L’Università di Pavia, grazie ai suoi studi, ha presentato un suo brevetto sulla rivista Cells per risolvere il problema, tramite l’utilizzo delle mesenchimali, ovvero utilizzando le cellule staminali in polvere. Il cosiddetto “cocktail di proteine” è composto, oltre che da queste, da lipidi e materiale genetico presenti nelle mesenchimali contenute nel secretoma presenti nei vari tessuti tra cui midollo, tessuto adiposo (grasso), cordone ombelicale e placenta, e ha già mostrato la sua efficacia come antinfiammatorio, rigenerativo e anti-fibrotico.

Maria Luisa Torre, ideatrice del progetto e responsabile del Cell Delivery System Lab dell'Università di Pavia, ha dichiarato: «L'Italia è in prima linea nell'impiego clinico di queste cellule nel Covid-19, perché possono avere un effetto terapeutico e una funzione rigenerativa sull'apparato respiratorio colpito da Covid, proprio attraverso il mix di sostanze che producono».

Elia Bari, co-autore dello studio, ha sottolineato inoltre che «il secretoma può essere prodotto in laboratorio e, anche in assenza delle cellule, potrebbe regolare la risposta immunitaria e infiammatoria, stimolare i tessuti e ridurre la fibrosi polmonare che deriva dall'infezione.
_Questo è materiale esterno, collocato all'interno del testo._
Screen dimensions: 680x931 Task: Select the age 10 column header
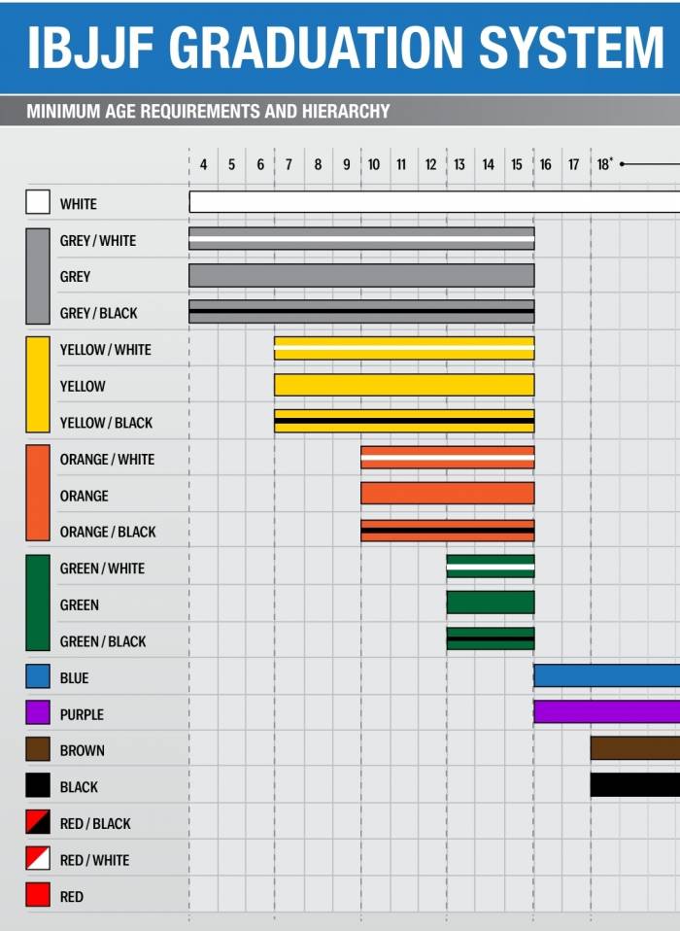click(374, 165)
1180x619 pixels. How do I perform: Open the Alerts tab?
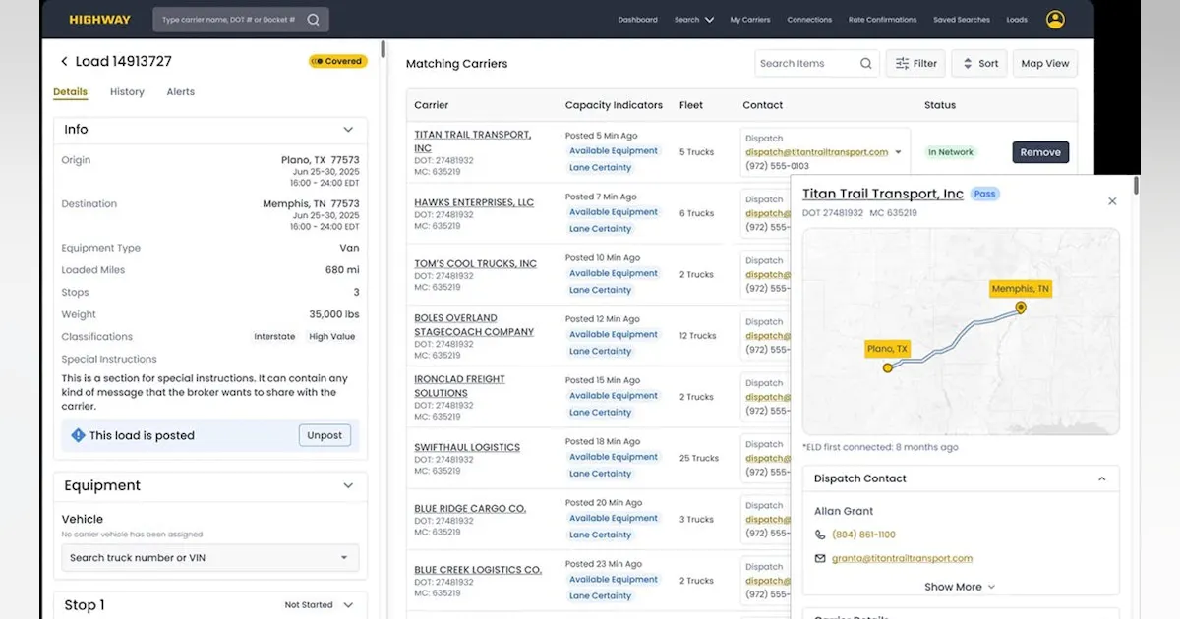[180, 92]
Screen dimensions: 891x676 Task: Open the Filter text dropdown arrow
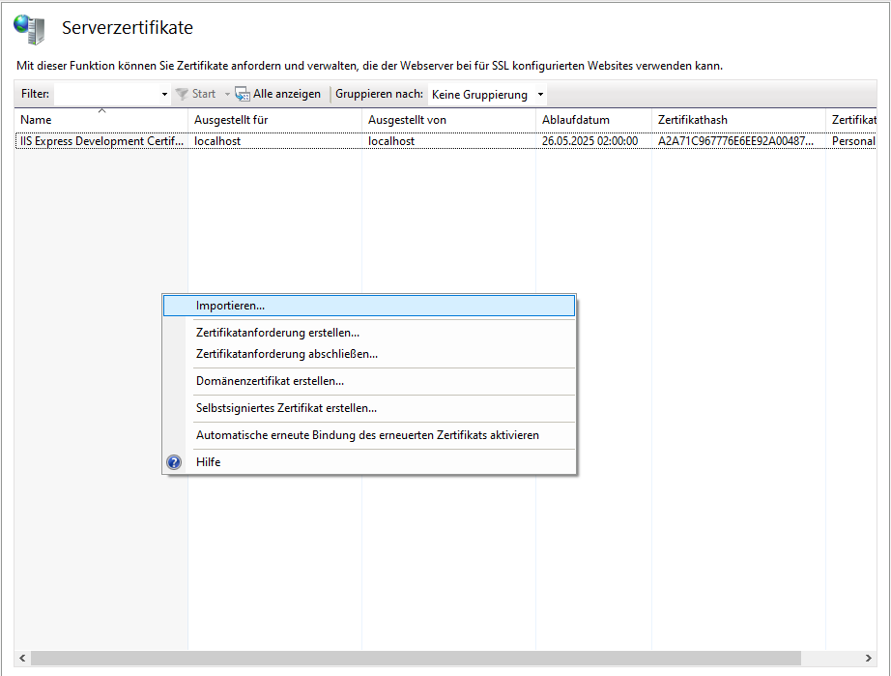coord(164,95)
Con la tecnologia tutta italiana che abbiamo messo a punto è possibile anche trasformarlo in una polvere liofilizzata e confezionarlo in fiale come un farmaco. I prototipi di soluzioni iniettabili o inalabili esistono già, ma se il secretoma diventasse farmaco potrebbe essere prodotto su larga scala a costi paragonabili a quelli dei tradizionali farmaci biologici e sarebbe più facilmente disponibile per molti pazienti anche nei Paesi in via di sviluppo dove la terapia cellulare non può essere usata per mancanza di risorse e strutture».